American college basketball season

The 1923–24 Indiana Hoosiers men's basketball team represented Indiana University. Their head coach was Leslie Mann, who was in his second and final year. The team played its home games at the Men's Gymnasium in Bloomington, Indiana, and was a member of the Big Ten Conference.

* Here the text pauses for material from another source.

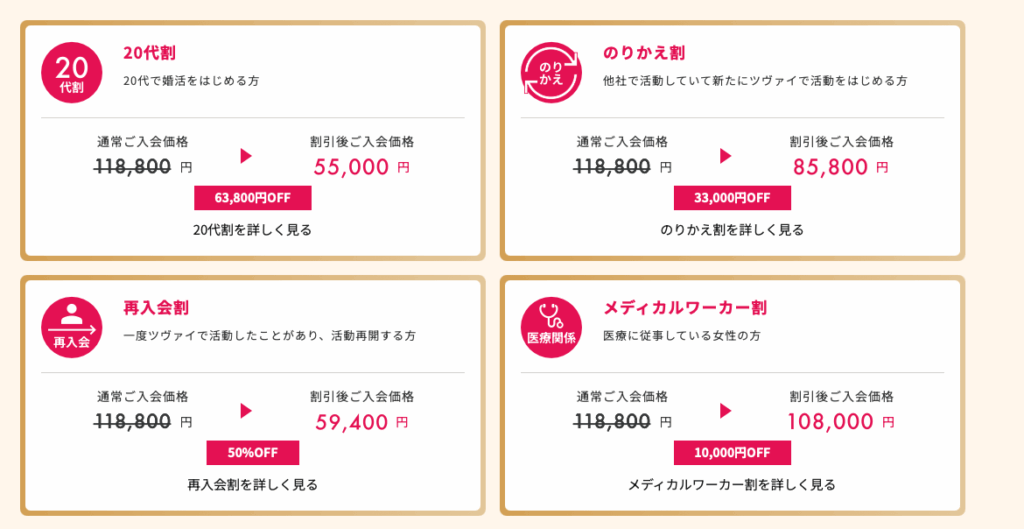Click the 63,800円OFF discount badge
Screen dimensions: 1024x529
pyautogui.click(x=253, y=197)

The Hoosiers finished the regular season with an overall record of 11–6 and a conference record of 7–5, finishing 6th in the Big Ten Conference.

==Roster==

| No. | Name | Position | Ht. | Year | Hometown |
|---|---|---|---|---|---|
| 1 | Ken Alward | G | 5–8 | Jr. | South Bend, Indiana |
| 2 | Harlan Logan | F | 6–2 | Jr. | Bloomington, Indiana |
| 3 | Paul Parker | C | 6–7 | Jr. | Kokomo, Indiana |
| 5 | Michael Nyikos | F | 6–1 | Jr. | South Bend, Indiana |
| 6 | Karl Bordner | C | 6–1 | So. | Brookston, Indiana |
| 7 | Max Lorber | G | 5–3 | Jr. | Columbia City, Indiana |
| 8 | Elton Harrison | F | 5–11 | So. | Lebanon, Indiana |
| 9 | Robert Sinks | C | 6–1 | N/A | Lafayette, Indiana |
| 10 | Earl Knoy | G | 5–10 | Jr. | Martinsville, Indiana |
| 11 | Harold Sanford | F | 6–1 | Sr. | Lebanon, Indiana |
| 12 | George Coffey | F | 6–1 | Sr. | Bloomington, Indiana |
| N/A | Harry Champ | F | 5–10 | Sr. | Rochester, Indiana |
| N/A | John Cox | G | 5–11 | So. | Richmond, Indiana |
| N/A | Emery Druckamiller | F | 5–8 | So. | Syracuse, Indiana |
| N/A | Lindley Ricketts | G | 5–7 | N/A | Lynnville, Indiana |
| N/A | Adolph Seidensticke | G | 5–10 | N/A | Indianapolis, Indiana |
| N/A | Palmer Sponsler | G | 6–1 | So. | Bloomington, Indiana |

==Schedule/results==

| Date time, TV | Rank^{#} | Opponent^{#} | Result | Record | Site city, state |
Regular season
| 12/7/1923* |  | Indiana State | W 27–24 | 1–0 | Men's Gymnasium Bloomington, Indiana |
| 12/15/1923* |  | Rose Poly | W 51–15 | 2–0 | Men's Gymnasium Bloomington, Indiana |
| 12/20/1923* |  | at Drake | W 53–30 | 3–0 | Des Moines Coliseum Des Moines, IA |
| 12/21/1923* |  | at Creighton | L 29–39 | 3–1 | University Gym Omaha, Nebraska |
| 1/5/1924 |  | Wisconsin | L 21–23 | 3–2 (0–1) | Men's Gymnasium Bloomington, Indiana |
| 1/12/1924 |  | at Minnesota | W 29–23 | 4–2 (1–1) | UM Armory Minneapolis |
| 1/14/1924 |  | at Wisconsin | L 27–28 | 4–3 (1–2) | Red Gym Madison, Wisconsin |
| 1/19/1924 |  | at Chicago | L 24–29 | 4–4 (1–3) | Bartlett Gymnasium Chicago |
| 1/24/1924 |  | at Northwestern | W 39–24 | 5–4 (2–3) | Old Patten Gymnasium Evanston, Illinois |
| 1/25/1924 |  | Ohio State | W 31–29 | 6–4 (3–3) | Men's Gymnasium Bloomington, Indiana |
| 2/2/1924 |  | Minnesota | W 39–25 | 7–4 (4–3) | Men's Gymnasium Bloomington, Indiana |
| 2/8/1924 |  | Northwestern | W 30–13 | 8–4 (5–3) | Men's Gymnasium Bloomington, Indiana |
| 2/12/1924* |  | Notre Dame | W 21–20 | 9–4 (5–3) | Men's Gymnasium Bloomington, Indiana |
| 2/16/1924 |  | at Ohio State | L 27–31 | 9–5 (5–4) | Ohio Expo Center Coliseum Columbus, Ohio |
| 2/18/1924 |  | at Michigan | W 23–22 | 10–5 (6–4) | Yost Field House Ann Arbor, Michigan |
| 2/23/1924 |  | Chicago | L 25–26 | 10–6 (6–5) | Men's Gymnasium Bloomington, Indiana |
| 3/3/1924 |  | Michigan | W 31–20 | 11–6 (7–5) | Men's Gymnasium Bloomington, Indiana |
*Non-conference game. ^{#}Rankings from AP Poll. (#) Tournament seedings in parentheses.